(Stored data)
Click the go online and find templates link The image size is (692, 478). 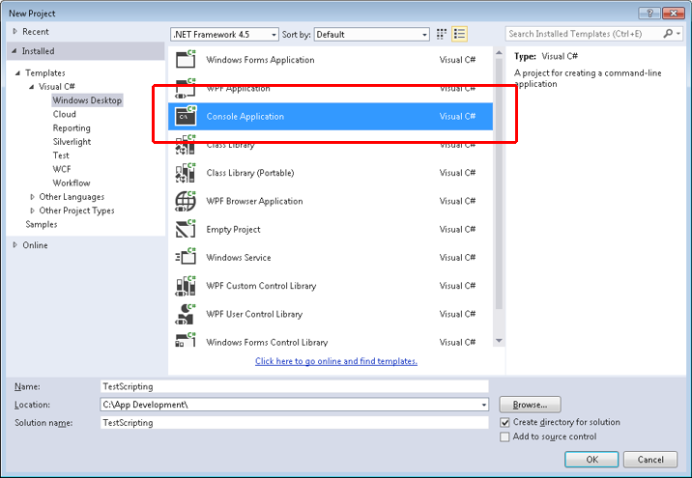tap(335, 361)
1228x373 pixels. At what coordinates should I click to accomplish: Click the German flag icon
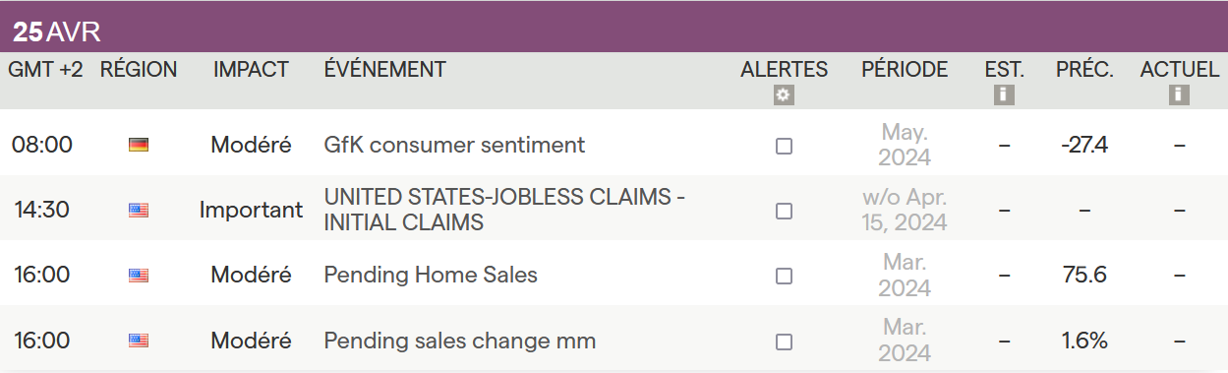pos(139,145)
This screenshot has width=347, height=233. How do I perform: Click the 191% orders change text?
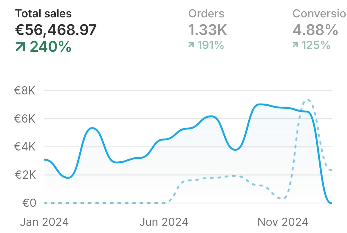point(211,45)
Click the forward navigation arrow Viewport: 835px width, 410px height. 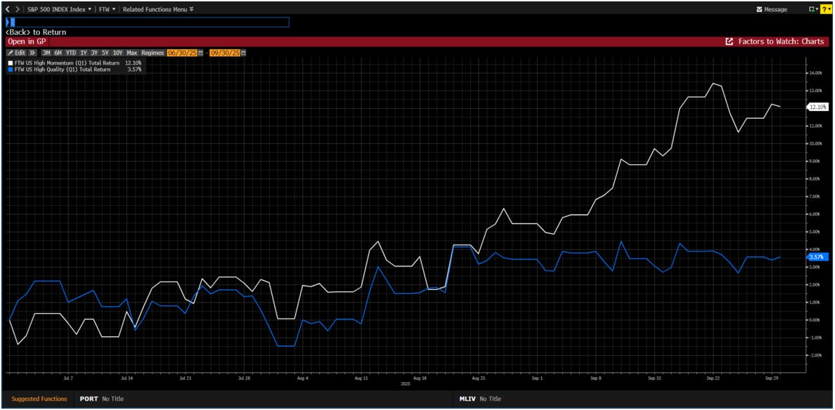18,9
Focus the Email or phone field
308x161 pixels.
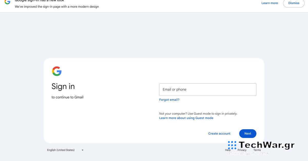(x=208, y=89)
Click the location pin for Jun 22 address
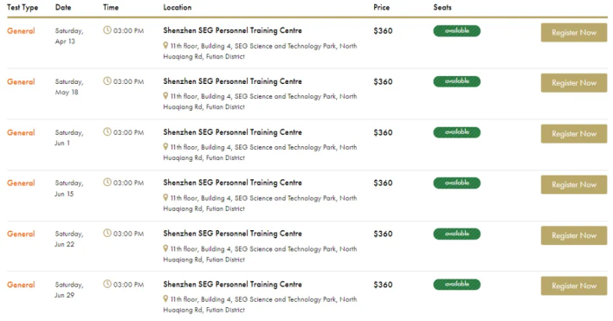 pos(165,248)
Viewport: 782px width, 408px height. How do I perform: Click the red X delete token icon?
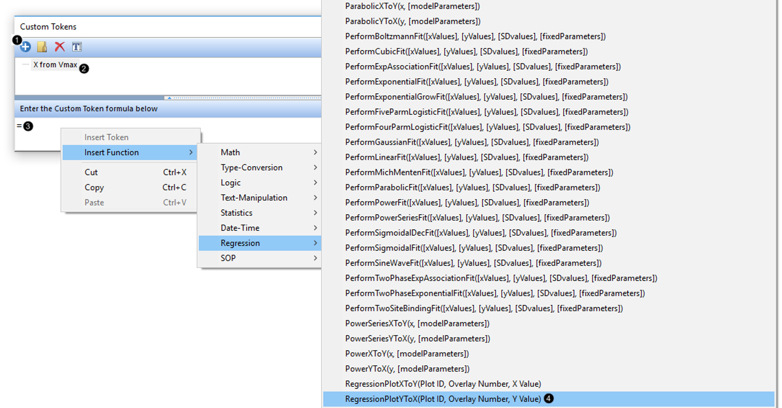(x=59, y=47)
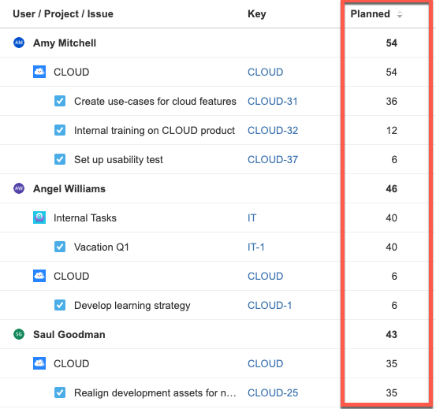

Brief: Because the copy must hold no pictures, return only the lines that run from the line containing "Focus the Email or phone field" to the end of the data above, each exactly as it stands.

Reply to the exercise:
Focus the Email or phone field
308x161 pixels.
(x=208, y=89)
Click the location pin for Jun 22 address
 pos(165,248)
Viewport: 782px width, 408px height. How do I perform: Click the red X delete token icon?
(x=59, y=47)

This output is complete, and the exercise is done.